Presenting complex data in a simple format brings competitive advantages to corporates that struggle to understand numerous complex metrics. Corporate Finance is one of the most popular BI success stories for gaining a competitive advantage using BI.
BI dashboards have brought complex financials down to simplified views helping financial data to be easily understood and usable among managers of companies. Kingspan Insulation, a manufacturer of building material, used BI and reduced its manual accounting processes greatly and achieved financial consolidation. Due to improved financial data accuracy, accounts began to get balanced, helping the managers to focus on its business activities rather than on accounting. With BI analytics, the Company identified areas of waste effectively and reduced expenses.
Avaya, a global brand in business collaboration and communications used BI analytics and identified ineffective supply chain operations resulting in improved inventory turns exceeding 200%, and reducing its overall supply chain expenditure by half.
Smart decision making – that leads to speed and efficiency- is another competitive advantage that BI gives the businesses. KFC UK used a multitude of spreadsheets to track its delivery fleet and operations and was virtually stuck with an excess of spreadsheets. The variables and drivers for planning sales,from labor requirements down to uniforms were moved from the spreadsheet system and was given to a BI which resulted in an integrated restaurant planning solution fitting KFC’s business requirements ideally. IT later led to less incorrect decision count and smarter decisions by KFC UK.
The increased data flows also require businesses to filter necessary information from large volumes of data most of which may not be immediately relevant for the business and BI can help pick the essential and relevant info for the business from mass and unmanageable volumes. Huge data volumes were an issue faced by National Express Group, a leading transport provider delivering services in the UK, Europe, North Africa, North America and the Middle East. When it began to use a BI called Azure, National Express began gaining insights into vast data from their new ticketing systems and was ready to handle large data volumes for further insights.
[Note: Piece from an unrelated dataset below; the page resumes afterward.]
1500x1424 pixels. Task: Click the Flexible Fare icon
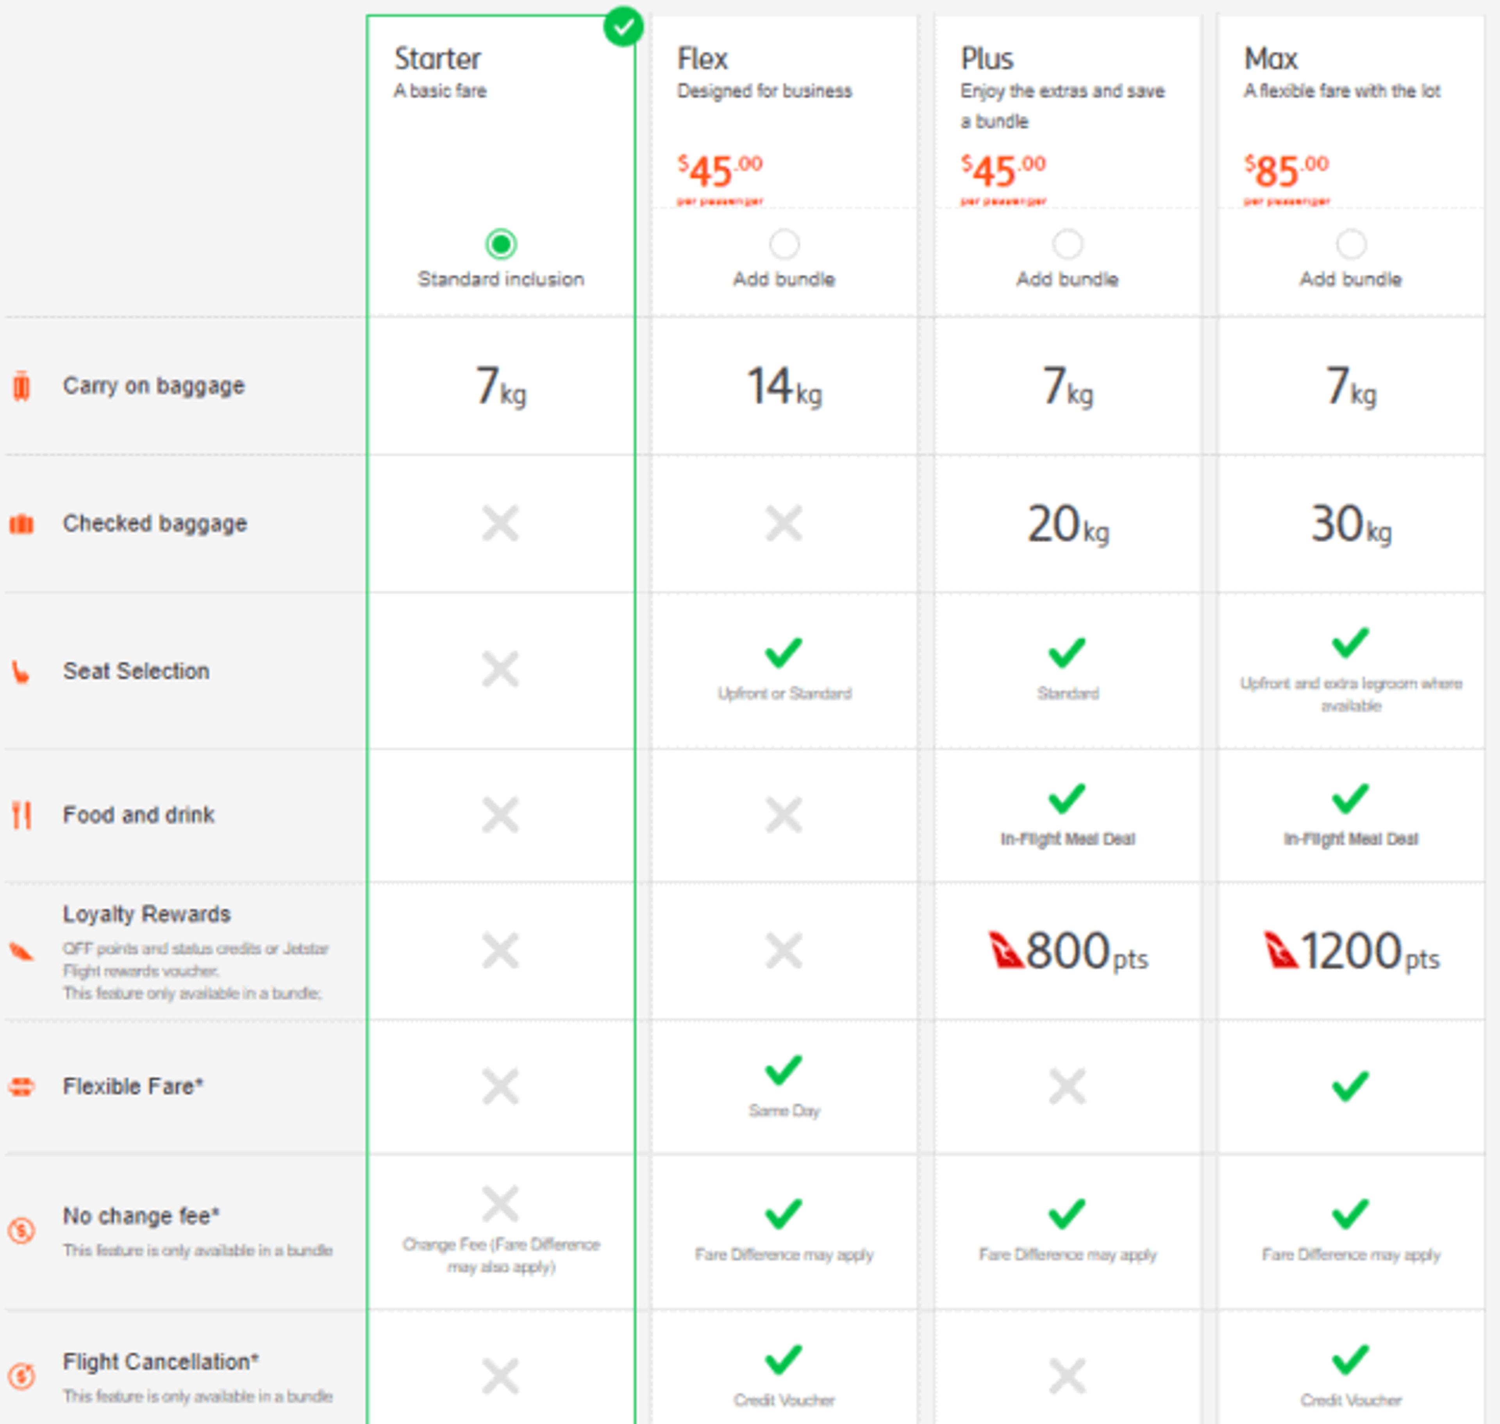[x=21, y=1086]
Also, businesses can view their own operations holistically and find inefficiencies to be corrected using BI. This fine-tunes their enterprises and processes better by removing inefficiencies and increasing productivity. These insights also help the businesses to gain a competitive advantage over its competitors. The MOL Group, a leading international, integrated oil and gas company from Hungary rolled out their data platform and data visualization tool to four countries they operated and started developing advanced analytics so that all their retail operations in these countries were displayed in a single, holistic, dashboard. This helped MOL Group to save significantly in time and costs in their downstream activities. The BI solution optimized pricing, workforce efficiency and service station location selection as well. Bharat Petroleum Corporation Limited, the Indian public sector oil and gas company and a Fortune 500 company, was struggling in the face of increased competition, processing 250,000 paper invoices per month and dispersed functions-product planning and purchase, development, manufacturing or service delivery, inventory management as well as sales and marketing. Implementation of SAP BI, increased its operational efficiencies, and brought the supply chain and inventory management systems on to a single platform.
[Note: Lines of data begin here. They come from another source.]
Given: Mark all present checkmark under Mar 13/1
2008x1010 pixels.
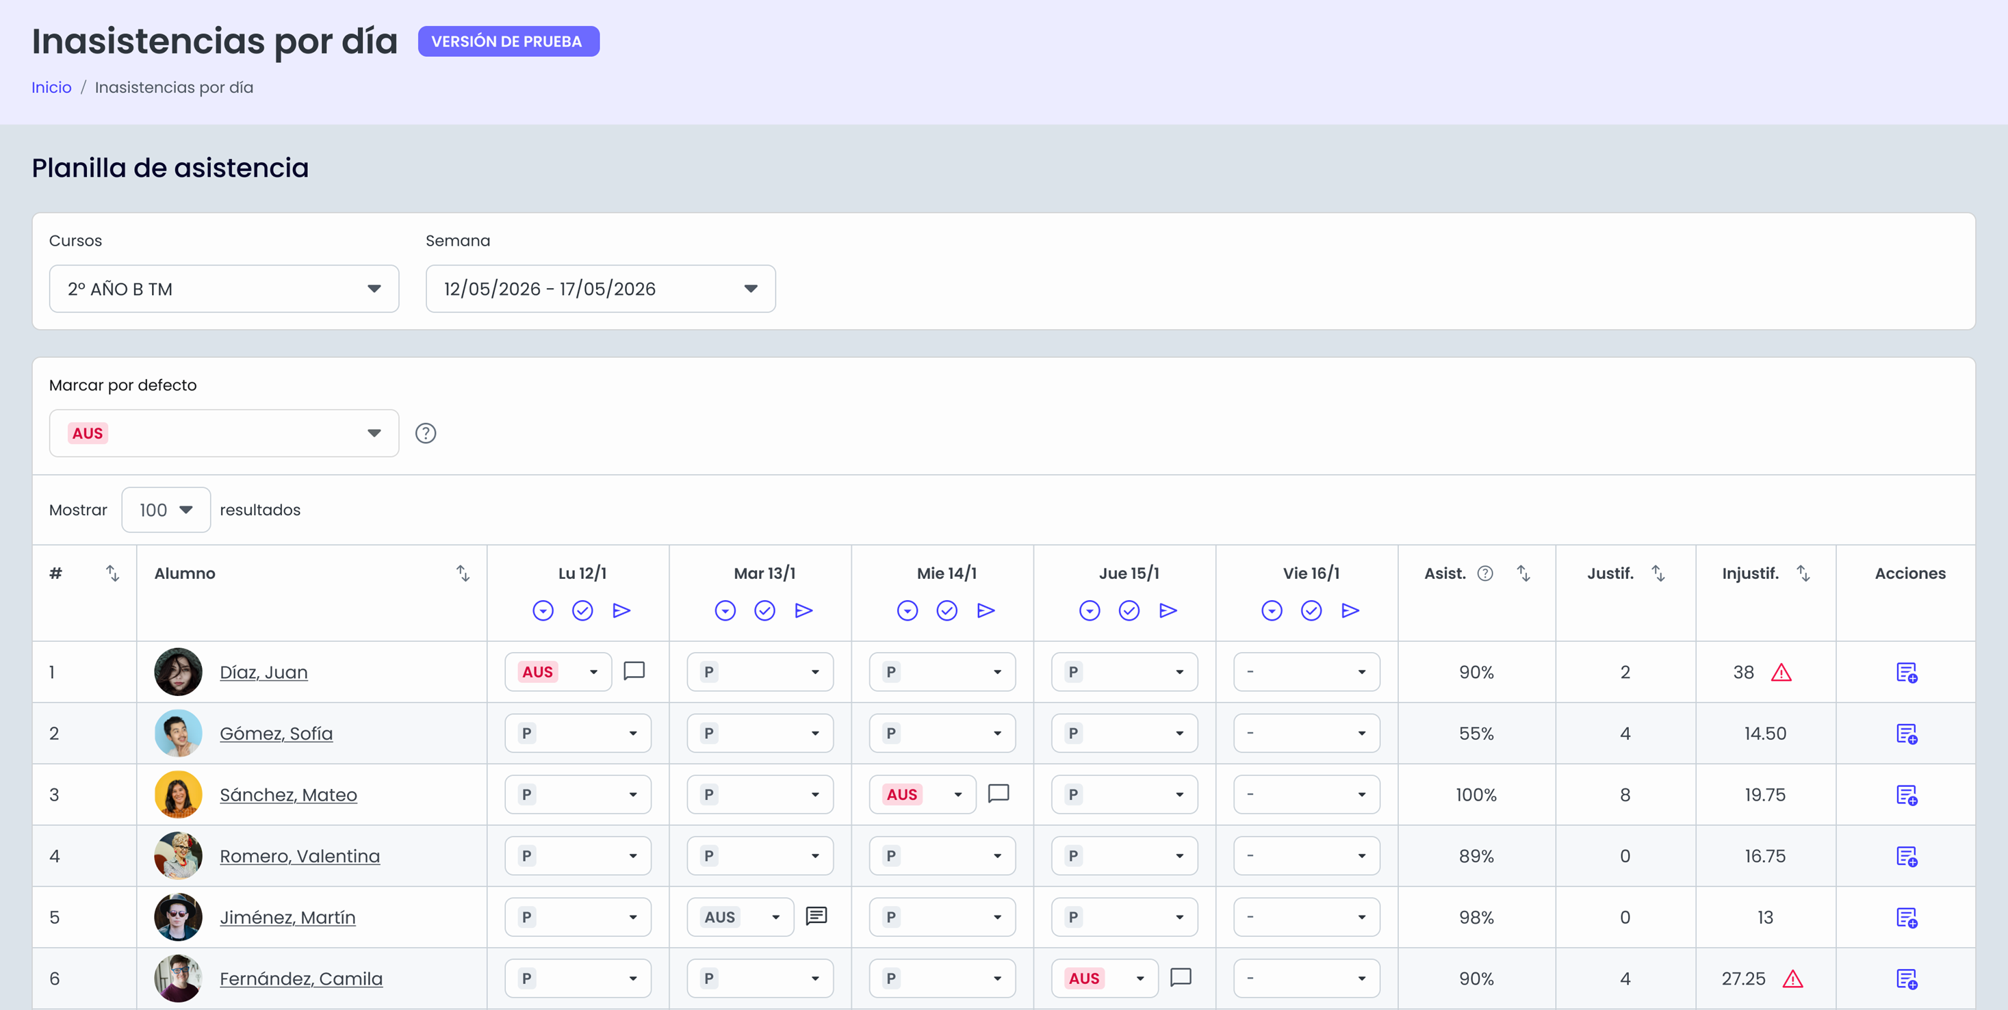Looking at the screenshot, I should coord(765,610).
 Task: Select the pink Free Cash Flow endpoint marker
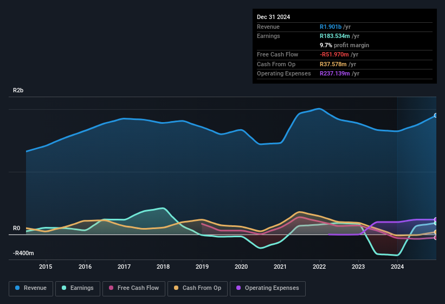436,238
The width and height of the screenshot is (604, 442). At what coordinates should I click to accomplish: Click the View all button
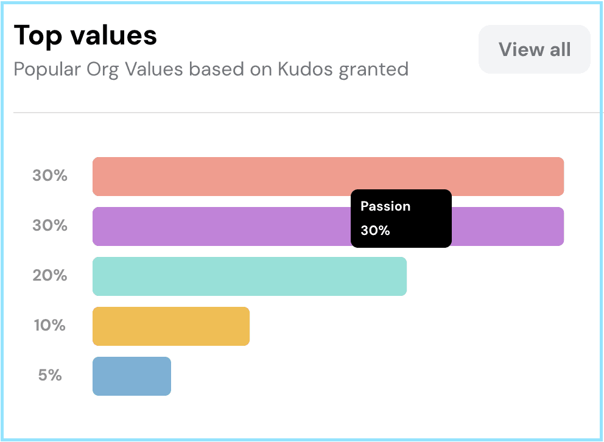click(x=534, y=49)

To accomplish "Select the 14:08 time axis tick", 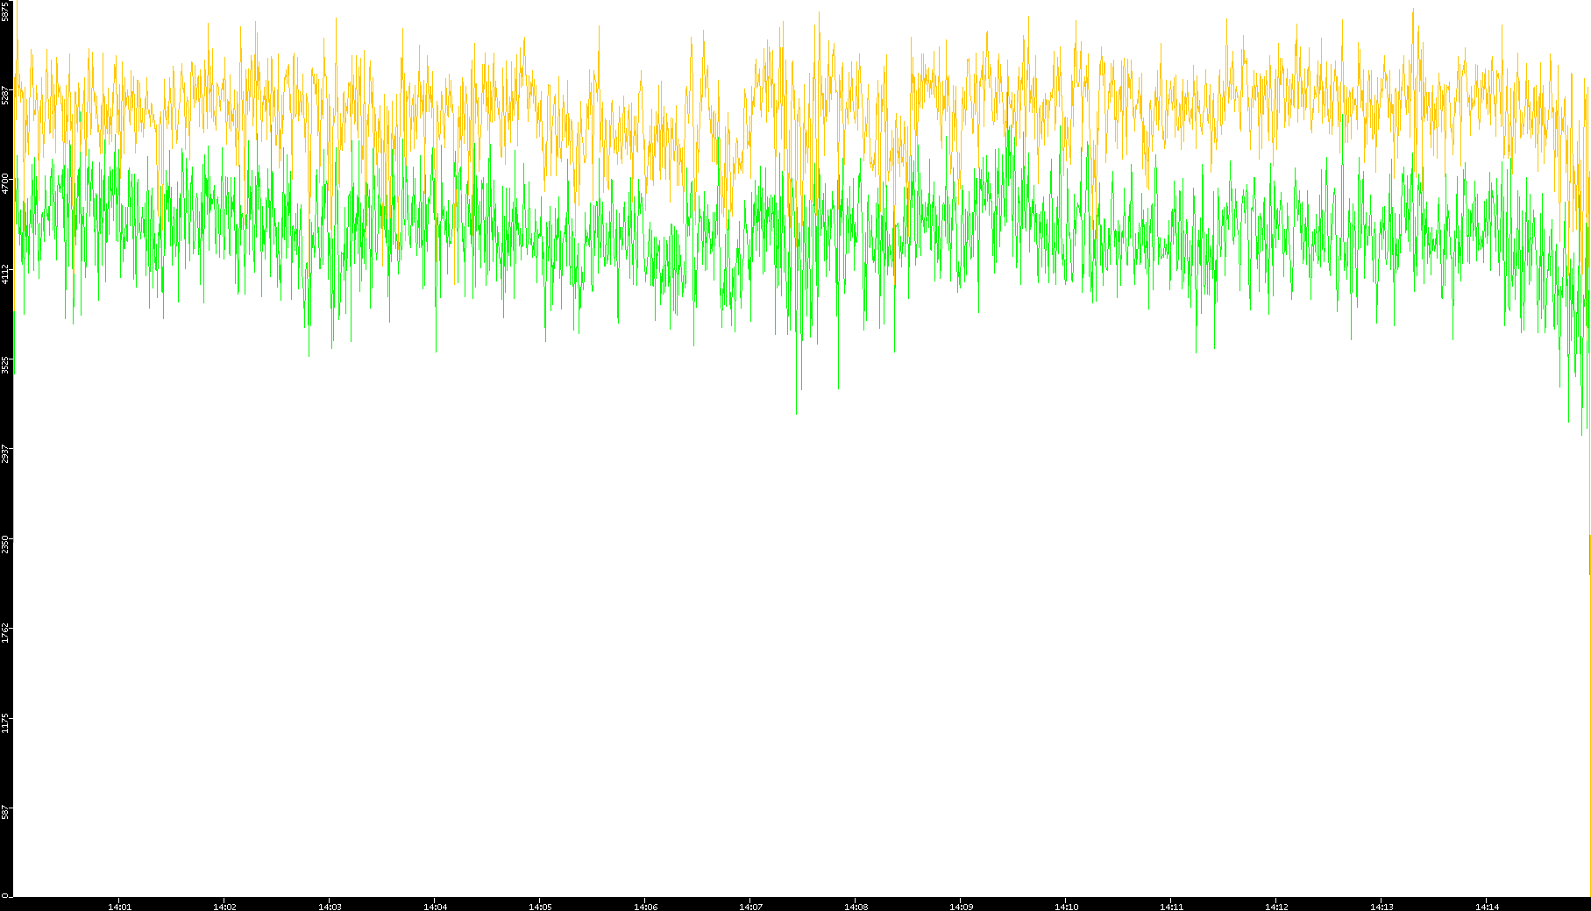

Similar to BI, Market Intelligence (MI) too plays an important role in a business. MI is the practice of gathering data on the marketing efforts of an organization, then analyzing that data to guide the decision-making process of campaigns. It’s used to inform decisions in relation to competitors, products and consumer trends or behaviors. MI therefore requires research of the market and based on available data. Similar to BI, MI also helps to better focus on increasing revenues and profits. MI is equally important as unlike BI, which is internally focused, MI which includes market research, differs from BI in that it is externally focused on competitors, customers and market opportunities. MI drives the company forward in its larger competitive external environment. MI also focuses on another critical aspect that BI does not focus on-new product development. It is MI, based on competitors’ products, pushes the boundaries of innovation of the Company. For instance, the 2015 dual messaging of KFC ‘caring for the community’ and ‘gold-standard quality’ which it highlighted through a transparent TV documentary was based on MI. The TV series won the hearts and minds of KFC customers bossing the Company’s reputation for transparency-and its profits!
In today’s business landscape, businesses in major verticals can turn to be ‘ex-businesses’ without BI and MI. It is no more a question of ‘To-BI or Not to BI’, or ‘To-MI or Not to MI’, but, how fast and how keen the organization is.